Today’s Book: War Day
Remember those glorious days in 1984, when Reagan and the Evil Empire battled over M.A.D.ness? And the pain and suffering that began in late October of 1988, when the USSR unleashed a surprise nuclear attack before we could deploy our missile shield? The millions who died on that day and in the aftermath, from radiation and diseases like the Cincinnati Flu that were too strong for our undernourished bodies? Well, Whitley Strieber and James Kunetka travelled what’s left of America in 1993, gathering impressions, rumors, interviews, and official documents, making their way as best they could under then-current conditions.

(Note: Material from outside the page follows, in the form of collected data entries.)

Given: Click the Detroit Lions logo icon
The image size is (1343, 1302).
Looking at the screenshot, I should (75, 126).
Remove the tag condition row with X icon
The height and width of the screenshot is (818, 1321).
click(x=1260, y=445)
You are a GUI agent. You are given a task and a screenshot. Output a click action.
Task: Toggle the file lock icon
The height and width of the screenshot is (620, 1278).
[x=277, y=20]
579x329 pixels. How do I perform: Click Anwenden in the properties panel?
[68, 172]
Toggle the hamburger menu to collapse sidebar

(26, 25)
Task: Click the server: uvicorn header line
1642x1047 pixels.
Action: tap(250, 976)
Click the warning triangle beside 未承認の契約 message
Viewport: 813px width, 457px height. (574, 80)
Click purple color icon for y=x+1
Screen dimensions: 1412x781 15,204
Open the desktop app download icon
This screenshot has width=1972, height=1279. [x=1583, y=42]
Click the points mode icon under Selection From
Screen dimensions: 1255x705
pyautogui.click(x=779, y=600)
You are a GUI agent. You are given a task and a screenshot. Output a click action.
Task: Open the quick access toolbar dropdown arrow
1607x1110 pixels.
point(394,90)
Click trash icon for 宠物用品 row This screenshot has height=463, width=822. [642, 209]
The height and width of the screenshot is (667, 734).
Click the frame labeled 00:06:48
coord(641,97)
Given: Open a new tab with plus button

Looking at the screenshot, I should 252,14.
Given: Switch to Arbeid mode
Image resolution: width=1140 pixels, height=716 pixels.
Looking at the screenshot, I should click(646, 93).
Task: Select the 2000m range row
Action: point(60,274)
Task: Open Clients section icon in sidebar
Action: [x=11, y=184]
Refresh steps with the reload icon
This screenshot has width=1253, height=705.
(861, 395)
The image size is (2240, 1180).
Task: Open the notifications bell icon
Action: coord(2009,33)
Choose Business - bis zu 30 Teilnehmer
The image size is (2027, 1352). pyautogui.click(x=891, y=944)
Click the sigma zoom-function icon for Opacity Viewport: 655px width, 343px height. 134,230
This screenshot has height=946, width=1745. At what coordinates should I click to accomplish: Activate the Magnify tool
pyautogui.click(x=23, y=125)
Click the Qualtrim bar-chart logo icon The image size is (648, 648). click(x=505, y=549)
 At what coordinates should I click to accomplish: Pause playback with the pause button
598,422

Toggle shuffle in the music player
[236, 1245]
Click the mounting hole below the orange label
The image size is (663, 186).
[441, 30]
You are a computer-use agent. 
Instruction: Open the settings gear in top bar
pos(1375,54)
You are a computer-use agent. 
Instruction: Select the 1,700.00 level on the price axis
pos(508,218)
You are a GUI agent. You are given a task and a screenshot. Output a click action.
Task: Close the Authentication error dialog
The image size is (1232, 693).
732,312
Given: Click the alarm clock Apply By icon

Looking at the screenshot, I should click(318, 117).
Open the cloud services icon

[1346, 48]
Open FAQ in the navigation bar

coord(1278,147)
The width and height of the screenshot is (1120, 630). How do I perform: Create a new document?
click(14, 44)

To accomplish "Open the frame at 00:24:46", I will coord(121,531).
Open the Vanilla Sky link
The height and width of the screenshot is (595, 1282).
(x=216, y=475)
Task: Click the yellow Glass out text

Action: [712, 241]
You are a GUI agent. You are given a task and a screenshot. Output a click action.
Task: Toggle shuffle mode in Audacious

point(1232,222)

That’s what this novel attempts to present. Written in 1983, when there was still a Soviet Union and the American public had a kind of background fear, as I remember it, of a nuclear exchange. The book is told in a more or less matter of fact, semi-journalistic style, a travelogue of a ravaged but recovering America (the Soviets didn’t get to drop too many warheads but did unleash an electronics-killing EMP burst). Though the authors try to engage the emotions, including a scene when a thousand orphans are hung out to dry in Georgia and another when Strieber visits his abandoned Manhattan apartment, I don’t think they quite succeeded. An interested and engaging book but one that suffers from the common problem of lack of am emotionally satisfying resolution.
Oddly, Strieber’s web site doesn’t mention this book and I can’t find a site for Kunetka.